» Items
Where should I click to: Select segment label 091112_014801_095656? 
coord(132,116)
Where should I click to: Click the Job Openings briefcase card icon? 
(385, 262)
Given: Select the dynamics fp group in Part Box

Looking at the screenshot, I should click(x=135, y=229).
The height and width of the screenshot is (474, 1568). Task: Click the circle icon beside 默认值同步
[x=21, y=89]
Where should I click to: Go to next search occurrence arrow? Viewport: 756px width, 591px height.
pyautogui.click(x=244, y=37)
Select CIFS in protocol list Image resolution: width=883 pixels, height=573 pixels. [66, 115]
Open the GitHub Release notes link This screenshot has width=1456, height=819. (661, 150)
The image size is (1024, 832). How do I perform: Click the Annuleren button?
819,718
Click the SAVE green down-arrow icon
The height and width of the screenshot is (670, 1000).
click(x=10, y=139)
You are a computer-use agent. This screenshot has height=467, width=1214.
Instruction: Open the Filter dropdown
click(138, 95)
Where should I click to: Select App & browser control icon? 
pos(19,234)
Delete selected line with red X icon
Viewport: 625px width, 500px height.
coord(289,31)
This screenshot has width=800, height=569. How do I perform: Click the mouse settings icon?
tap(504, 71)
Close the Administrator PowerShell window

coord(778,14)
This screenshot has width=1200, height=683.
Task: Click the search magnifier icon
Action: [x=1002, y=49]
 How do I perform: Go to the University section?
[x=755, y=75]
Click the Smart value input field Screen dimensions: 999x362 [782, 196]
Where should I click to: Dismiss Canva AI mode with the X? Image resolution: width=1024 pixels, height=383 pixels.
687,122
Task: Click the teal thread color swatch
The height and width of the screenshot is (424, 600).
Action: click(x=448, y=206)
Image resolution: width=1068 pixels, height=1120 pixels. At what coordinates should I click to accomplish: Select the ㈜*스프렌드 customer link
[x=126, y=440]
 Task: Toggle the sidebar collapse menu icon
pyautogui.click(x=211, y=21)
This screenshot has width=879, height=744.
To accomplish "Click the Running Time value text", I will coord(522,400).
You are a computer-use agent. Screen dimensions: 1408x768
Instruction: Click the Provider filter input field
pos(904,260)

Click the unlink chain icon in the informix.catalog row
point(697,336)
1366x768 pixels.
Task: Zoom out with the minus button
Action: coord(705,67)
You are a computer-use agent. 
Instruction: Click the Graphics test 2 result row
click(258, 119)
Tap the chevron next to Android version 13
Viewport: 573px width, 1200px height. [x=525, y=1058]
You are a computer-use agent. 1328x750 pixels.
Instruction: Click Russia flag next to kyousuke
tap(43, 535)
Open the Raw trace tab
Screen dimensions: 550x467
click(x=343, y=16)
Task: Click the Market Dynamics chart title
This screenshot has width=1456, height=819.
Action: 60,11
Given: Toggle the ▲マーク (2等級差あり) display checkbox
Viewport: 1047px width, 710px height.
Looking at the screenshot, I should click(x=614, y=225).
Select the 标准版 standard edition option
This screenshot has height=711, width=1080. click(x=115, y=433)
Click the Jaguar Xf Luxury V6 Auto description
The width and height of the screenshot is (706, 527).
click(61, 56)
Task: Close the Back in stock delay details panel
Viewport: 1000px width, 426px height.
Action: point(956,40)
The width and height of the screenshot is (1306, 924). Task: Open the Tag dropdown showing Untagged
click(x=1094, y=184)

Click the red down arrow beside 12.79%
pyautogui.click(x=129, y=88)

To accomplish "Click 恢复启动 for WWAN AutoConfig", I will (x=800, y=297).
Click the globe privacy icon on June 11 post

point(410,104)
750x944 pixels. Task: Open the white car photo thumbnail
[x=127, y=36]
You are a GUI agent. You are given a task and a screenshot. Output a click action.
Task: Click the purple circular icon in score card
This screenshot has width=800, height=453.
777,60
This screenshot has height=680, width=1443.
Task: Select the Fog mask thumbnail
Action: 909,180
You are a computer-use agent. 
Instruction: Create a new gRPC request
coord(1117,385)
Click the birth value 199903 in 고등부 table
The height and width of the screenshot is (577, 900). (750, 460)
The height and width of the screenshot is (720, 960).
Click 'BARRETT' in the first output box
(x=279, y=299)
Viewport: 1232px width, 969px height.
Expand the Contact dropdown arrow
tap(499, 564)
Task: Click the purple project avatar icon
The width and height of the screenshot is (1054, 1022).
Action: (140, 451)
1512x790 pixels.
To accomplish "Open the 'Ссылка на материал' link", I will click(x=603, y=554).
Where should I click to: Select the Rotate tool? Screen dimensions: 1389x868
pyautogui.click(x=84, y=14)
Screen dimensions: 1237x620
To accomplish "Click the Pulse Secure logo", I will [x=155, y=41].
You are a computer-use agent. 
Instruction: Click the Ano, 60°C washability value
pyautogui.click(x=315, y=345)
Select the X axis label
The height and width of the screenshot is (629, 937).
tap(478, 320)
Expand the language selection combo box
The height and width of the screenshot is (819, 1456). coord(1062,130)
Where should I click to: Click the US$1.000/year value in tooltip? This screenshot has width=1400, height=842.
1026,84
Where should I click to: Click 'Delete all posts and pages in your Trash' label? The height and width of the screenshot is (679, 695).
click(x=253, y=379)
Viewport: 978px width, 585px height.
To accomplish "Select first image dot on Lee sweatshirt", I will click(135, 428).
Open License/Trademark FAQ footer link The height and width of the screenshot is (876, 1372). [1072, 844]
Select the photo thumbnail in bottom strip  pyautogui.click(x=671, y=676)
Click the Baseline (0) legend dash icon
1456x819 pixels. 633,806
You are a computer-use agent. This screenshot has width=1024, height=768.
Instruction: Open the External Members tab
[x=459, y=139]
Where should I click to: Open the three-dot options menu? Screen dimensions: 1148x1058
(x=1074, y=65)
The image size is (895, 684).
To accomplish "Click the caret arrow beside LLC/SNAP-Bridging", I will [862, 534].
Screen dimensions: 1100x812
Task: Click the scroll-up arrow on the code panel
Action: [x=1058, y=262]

» Job
Please repeat the stretch of items from the line containing "You are a computer-use agent. 1328x750" through the line containing "(x=279, y=299)", switching "Viewport" to "Window" and changing nothing else.

» Exercise solution
You are a computer-use agent. 1328x750 pixels.
Instruction: Click Russia flag next to kyousuke
tap(43, 535)
Open the Raw trace tab
Screen dimensions: 550x467
click(x=343, y=16)
Task: Click the Market Dynamics chart title
This screenshot has width=1456, height=819.
Action: 60,11
Given: Toggle the ▲マーク (2等級差あり) display checkbox
Window: 1047px width, 710px height.
Looking at the screenshot, I should click(x=614, y=225).
Select the 标准版 standard edition option
This screenshot has height=711, width=1080. click(x=115, y=433)
Click the Jaguar Xf Luxury V6 Auto description
The width and height of the screenshot is (706, 527).
click(61, 56)
Task: Close the Back in stock delay details panel
Window: 1000px width, 426px height.
Action: point(956,40)
The width and height of the screenshot is (1306, 924). Task: Open the Tag dropdown showing Untagged
click(x=1094, y=184)

Click the red down arrow beside 12.79%
pyautogui.click(x=129, y=88)

To accomplish "Click 恢复启动 for WWAN AutoConfig", I will (x=800, y=297).
Click the globe privacy icon on June 11 post

point(410,104)
750x944 pixels. Task: Open the white car photo thumbnail
[x=127, y=36]
You are a GUI agent. You are given a task and a screenshot. Output a click action.
Task: Click the purple circular icon in score card
This screenshot has width=800, height=453.
777,60
This screenshot has height=680, width=1443.
Task: Select the Fog mask thumbnail
Action: 909,180
You are a computer-use agent. 
Instruction: Create a new gRPC request
coord(1117,385)
Click the birth value 199903 in 고등부 table
The height and width of the screenshot is (577, 900). (750, 460)
The height and width of the screenshot is (720, 960).
Click 'BARRETT' in the first output box
(x=279, y=299)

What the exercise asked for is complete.